Today, all major banks and many investment firms offer SRI investment options and the information to go with it. For an overview, start at the Responsible Investment Association of Canada.

10. How is World Vision using socially responsible investing?
SRI has the potential to be transformative in the developing world. World Vision Canada is active with SRI through Origin Capital—home to the Origin Capital Small and Growing Business Bond, Origin Capital Venture Fund and Origin Capital Social Innovation Challenge—which is dedicated to fulfilling World Vision's mission of changing the lives of children and their communities for the better.

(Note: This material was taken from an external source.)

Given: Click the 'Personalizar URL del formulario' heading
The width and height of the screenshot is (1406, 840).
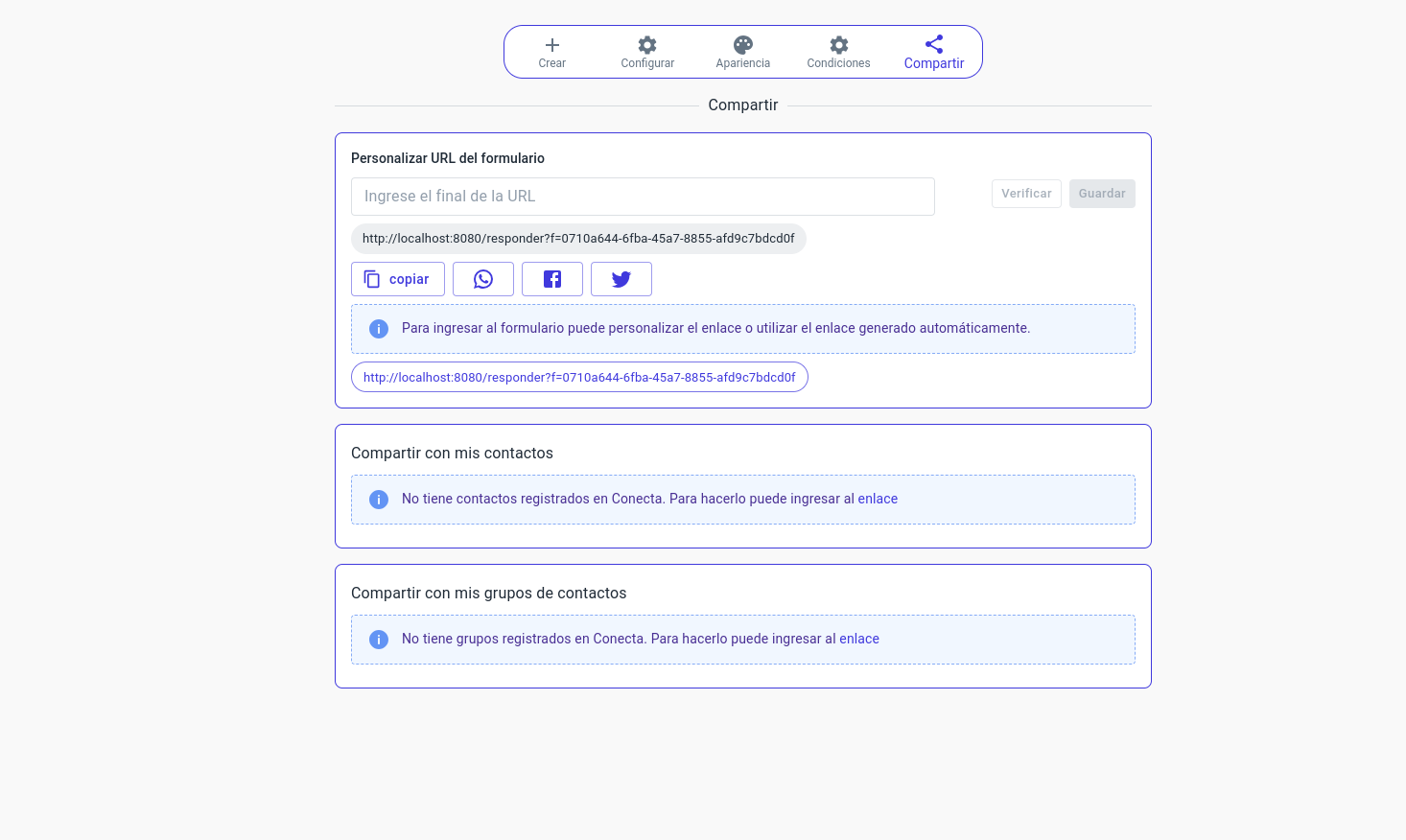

“People are starting to make the connection that where you put your money matters and is driving how our world is going to develop, how people’s wealth develops—if we’re going to get people out of poverty, if we’re ever going to fight climate change. And when they do make that realization they’re starting to say, ‘What are my alternatives?’ And right now the alternative is SRI,” says Mathu Jeyaloganathan, lead, Origin Capital Venture Fund, for World Vision Canada,

11. How can I get involved with socially responsible investing and help children at the same time?
The first step is to get educated about what SRI is and what your options are. You can also contact World Vision Canada for more information.

While a given investment managed according to SRI may focus on any number of areas, World Vision’s involvement in SRI through Origin Capital specifically targets vulnerable children and their communities.

With an investment in, donation to, or partnership with Origin Capital, investors are able to help vulnerable children in the 46 countries where World Vision Canada operates. Contact our professional investment managers if you would like to learn more.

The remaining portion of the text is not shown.